The Transparent Psi Project, led by psychologists at Budapest's Eötvös Loránd University, failed in 2022 to replicate a precognitive effect reported by Daryl Bem in 2011, while using the most stringent methods to reduce the likelihood of methodological and statistical errors.
The 2010s saw the emergence of a replication crisis in the social sciences, with the realization that positive experimental results might in fact be due to statistical and methodological errors, along with artificially inflated success rates – so-called questionable research practices (QRPs). The crisis was fuelled by the publication in 2011 of Daryl Bem’s report of experiments yielding evidence of precognitive effects,1 which were widely disbelieved within the science community. Subsequent surveys indicated that many psychologists knowingly commit QRPs.
Concerned by the survey results and recently uncovered fraud by social psychologist Diederik Stapel, the Center for Open Science and its co-founder Brian Nosek2 launched the Reproducibility Project, a multi-centre attempt to replicate a hundred studies originally published in 2008. Only 36% of the studies were successfully replicated.3 The results were published in 2015, and further large-scale efforts4 since then have met with similarly low replication rates.
Transparent Psi Project
The Transparent Psi Project (TPP) is a consensus-driven attempt by pyschologists to apply stringent state-of-the-art protocols aimed at reducing the likelihood of QRPs in the social sciences, adopting methods such as preregistration, consensus protocols, pilot testing and independent auditing.

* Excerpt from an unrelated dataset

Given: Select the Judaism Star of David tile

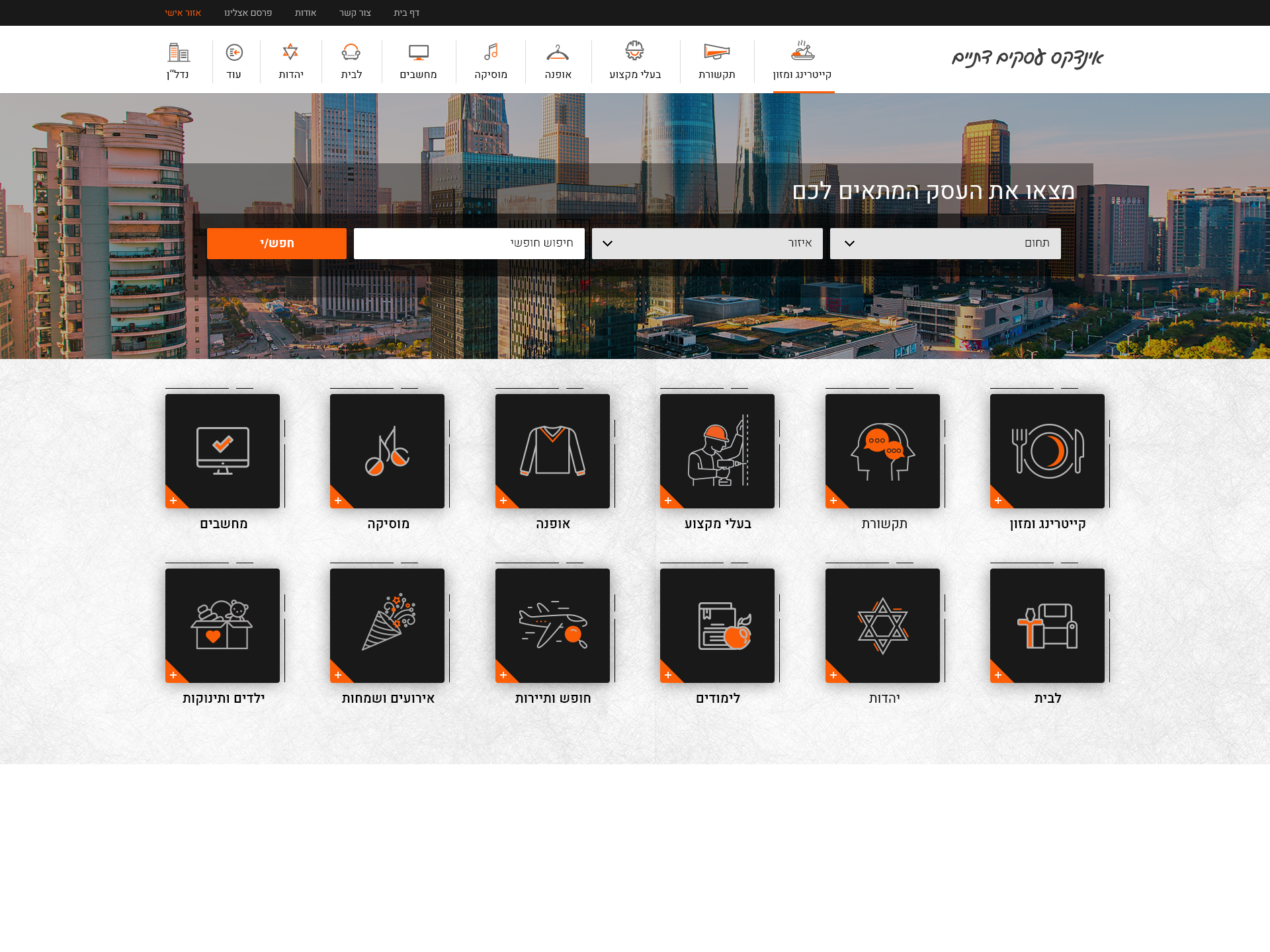Looking at the screenshot, I should coord(882,625).
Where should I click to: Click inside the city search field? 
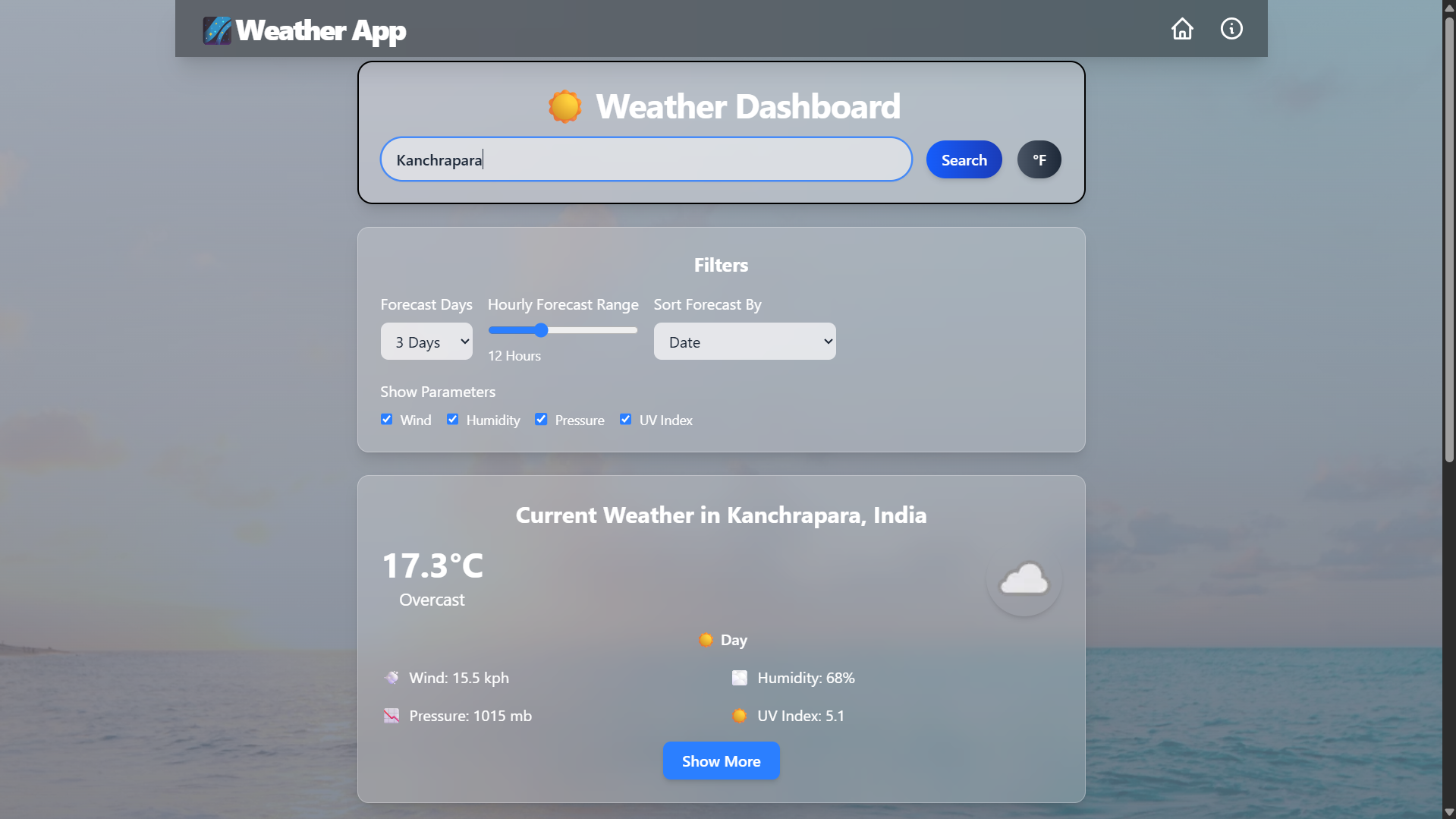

The project, led by Zoltán Kekecs and colleagues at the Eötvös Loránd University in Budapest, first aimed to replicate the precognitive effects claimed by Daryl Bem. It chose one of Bem’s nine reported experiments, involving the detection of erotic stimuli, for its relative simplicity of design and because it had produced the highest effect size. Participants seated in front of a computer screen were presented with two curtains and asked to choose which one concealed a picture. After making a selection, the curtain opened to reveal either a blank slate or an erotic picture – the choice being determined randomly by the computer after the participant’s decision was indicated. In Bem’s experiment, participants uncovered the erotic picture 53.1% of the time, a statistically significant departure from the expected 50% chance mean (p = 0.01).
The TPP ran from January 2020 to April 2022. Ten laboratories tested 2,220 subjects, in person not online, producing a total of 37,836 trials.5 An erotic image was predicted 49.89% of the time, almost exactly the 50% chance level, meaning that Bem’s experiment was not replicated. Additionally, there was no evidence of exceptionally lucky (or unlucky) sub-groups of subjects cancelling each other’s scoring rates, as correct guesses were distributed normally, with no evidence of outliers. Examination of the effect of experimenter and subject psi belief on the results also found no influence on scoring rates. The authors write:
The failure to replicate previous positive findings with this strict methodology indicates that it is likely that the overall positive effect in the literature might be the result of recognized methodological biases rather than ESP. However, the occurrence of ESP effects could depend on some unrecognized moderating variables that were not adequately controlled in this study, or ESP could be very rare or extremely small, and thus undetectable with this study design. Nevertheless, even if ESP would exist, our findings strongly indicate that this particular paradigm, used in the way we did, is unlikely to yield evidence for its existence.6
The Transparent Psi Project has received criticism from within the parapsychological community.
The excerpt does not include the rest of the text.